* **Data provided**
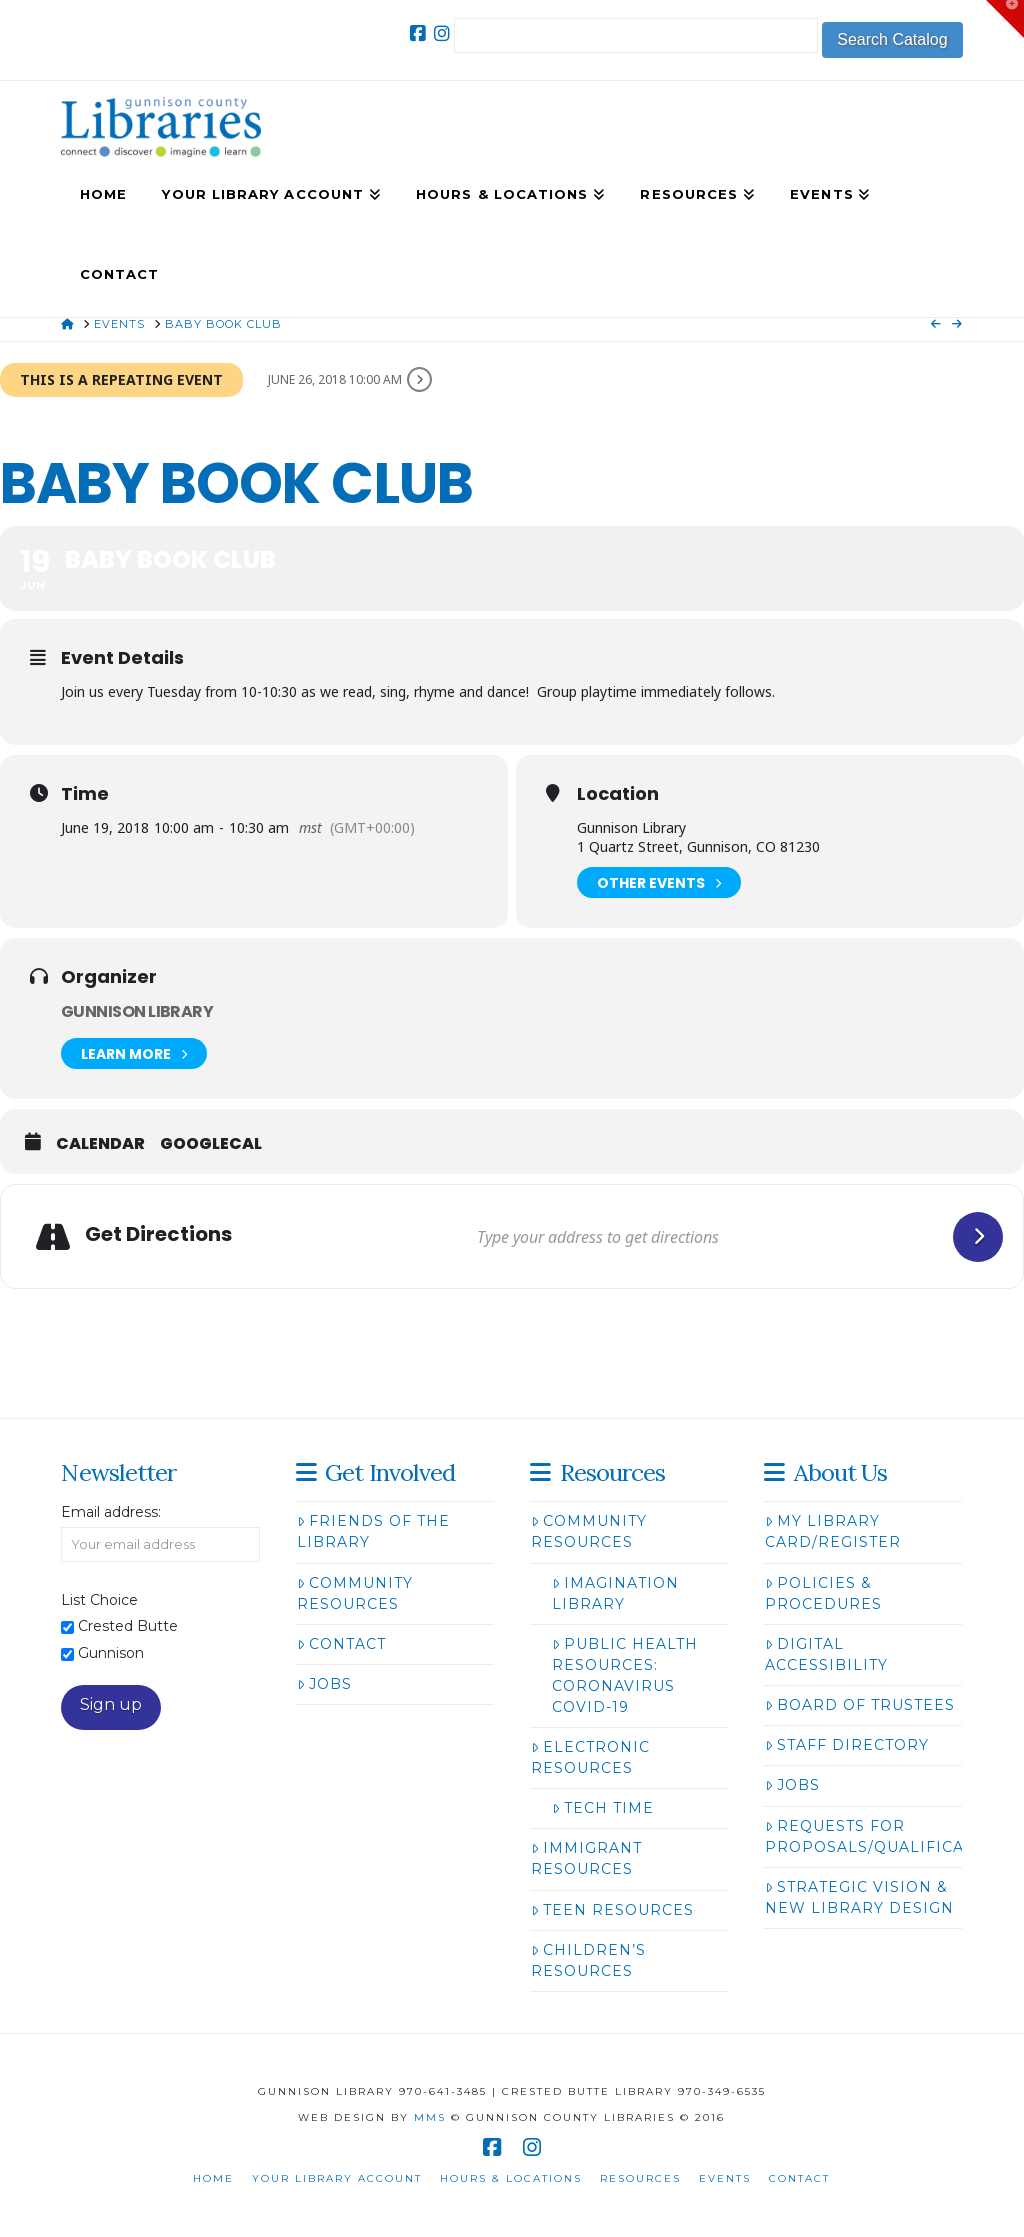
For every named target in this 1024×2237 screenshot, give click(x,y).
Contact (341, 1644)
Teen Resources (612, 1910)
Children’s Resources (588, 1960)
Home (213, 2178)
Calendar (100, 1144)
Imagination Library (615, 1593)
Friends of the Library (373, 1531)
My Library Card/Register (833, 1531)
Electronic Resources (590, 1757)
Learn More (134, 1053)
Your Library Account (337, 2178)
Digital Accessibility (826, 1654)
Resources (640, 2178)
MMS (430, 2117)
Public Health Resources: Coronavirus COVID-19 (625, 1675)
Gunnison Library (137, 1011)
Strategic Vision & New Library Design (859, 1897)
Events (725, 2178)
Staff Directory (847, 1745)
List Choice (99, 1600)
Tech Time (603, 1808)
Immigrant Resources (586, 1858)
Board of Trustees (860, 1705)
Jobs (324, 1684)
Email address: (111, 1512)
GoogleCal (211, 1144)
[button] (1005, 19)
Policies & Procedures (823, 1593)
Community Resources (355, 1593)
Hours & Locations (511, 2178)
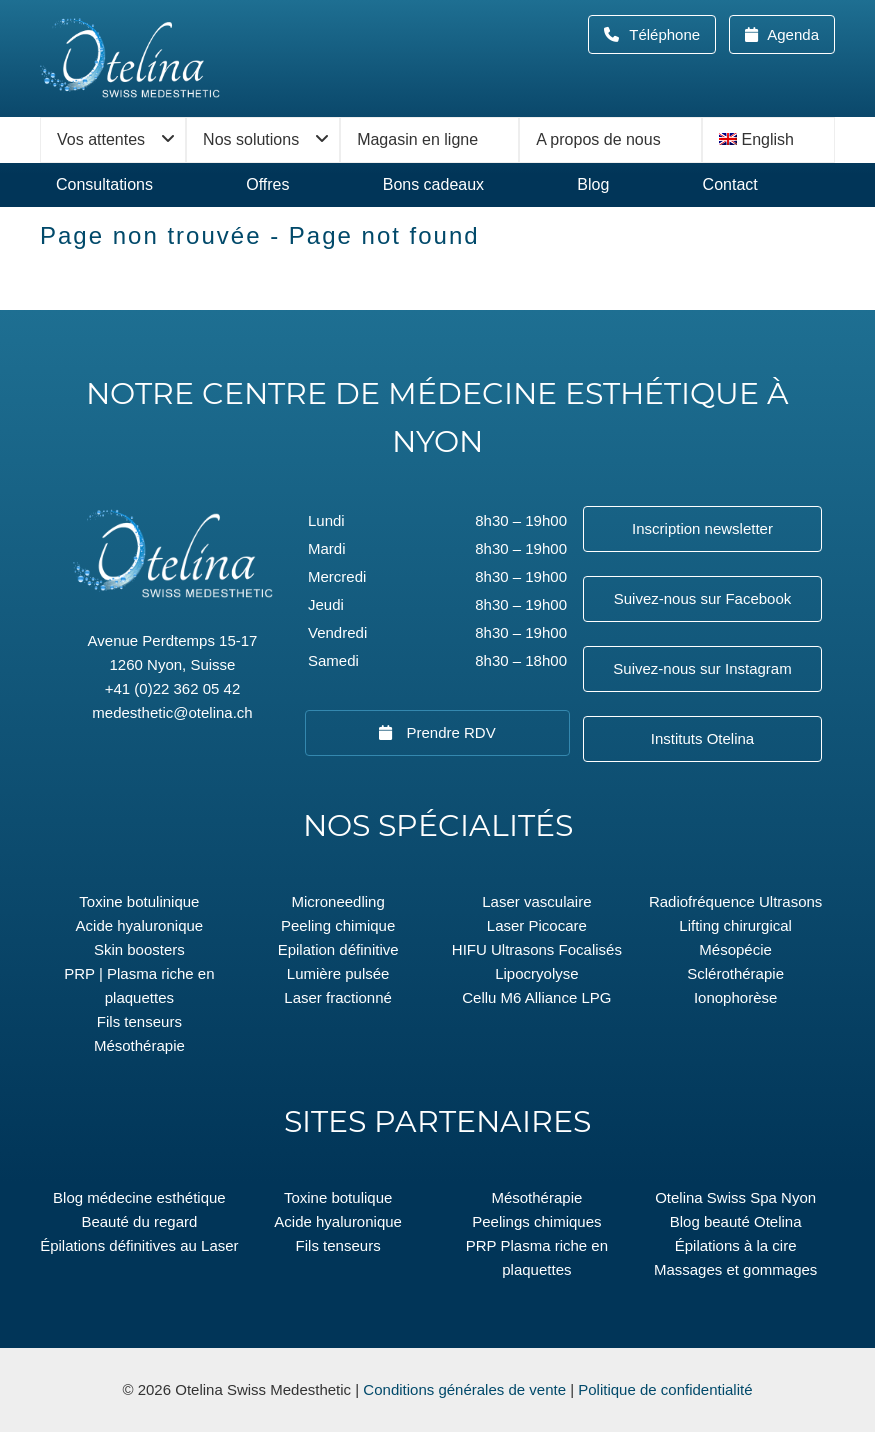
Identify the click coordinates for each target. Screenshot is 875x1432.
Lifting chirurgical (735, 925)
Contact (730, 184)
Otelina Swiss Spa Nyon (735, 1197)
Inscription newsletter (702, 528)
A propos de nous (598, 139)
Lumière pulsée (338, 973)
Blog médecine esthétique (139, 1197)
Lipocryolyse (536, 973)
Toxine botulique (338, 1197)
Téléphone (670, 34)
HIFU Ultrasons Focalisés (537, 949)
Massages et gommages (735, 1269)
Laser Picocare (537, 925)
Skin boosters (139, 949)
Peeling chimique (338, 925)
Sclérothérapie (735, 973)
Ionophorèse (735, 997)
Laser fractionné (338, 997)
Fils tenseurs (139, 1021)
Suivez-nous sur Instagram (702, 668)
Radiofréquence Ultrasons (735, 901)
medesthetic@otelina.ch (172, 712)
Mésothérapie (139, 1045)
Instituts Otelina (702, 738)
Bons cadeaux (433, 184)
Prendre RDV (448, 732)
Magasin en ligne (417, 139)
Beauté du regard (139, 1221)
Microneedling (337, 901)
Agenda (791, 34)
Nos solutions (251, 139)
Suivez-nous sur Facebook (703, 598)
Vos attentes (101, 139)
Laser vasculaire (536, 901)
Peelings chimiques (536, 1221)
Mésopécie (735, 949)
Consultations (104, 184)
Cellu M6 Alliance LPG (536, 997)
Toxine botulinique (139, 901)
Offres (267, 184)
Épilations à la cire (736, 1245)
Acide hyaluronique (140, 925)
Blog (593, 184)
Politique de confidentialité (665, 1389)
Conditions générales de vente (464, 1389)
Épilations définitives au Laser (139, 1245)
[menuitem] (768, 140)
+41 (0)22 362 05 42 (173, 688)
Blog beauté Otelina (736, 1221)
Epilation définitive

* **Exercise**
Extract the lines exactly, please: the first line of the listing, the line with "Hours & Locations (511, 2178)", and every line between them, but no pictures.

* **Answer box**
For every named target in this 1024×2237 screenshot, give click(x,y).
Contact (341, 1644)
Teen Resources (612, 1910)
Children’s Resources (588, 1960)
Home (213, 2178)
Calendar (100, 1144)
Imagination Library (615, 1593)
Friends of the Library (373, 1531)
My Library Card/Register (833, 1531)
Electronic Resources (590, 1757)
Learn More (134, 1053)
Your Library Account (337, 2178)
Digital Accessibility (826, 1654)
Resources (640, 2178)
MMS (430, 2117)
Public Health Resources: Coronavirus COVID-19 (625, 1675)
Gunnison Library (137, 1011)
Strategic Vision & New Library Design (859, 1897)
Events (725, 2178)
Staff Directory (847, 1745)
List Choice (99, 1600)
Tech Time (603, 1808)
Immigrant Resources (586, 1858)
Board of Trustees (860, 1705)
Jobs (324, 1684)
Email address: (111, 1512)
GoogleCal (211, 1144)
[button] (1005, 19)
Policies & Procedures (823, 1593)
Community Resources (355, 1593)
Hours & Locations (511, 2178)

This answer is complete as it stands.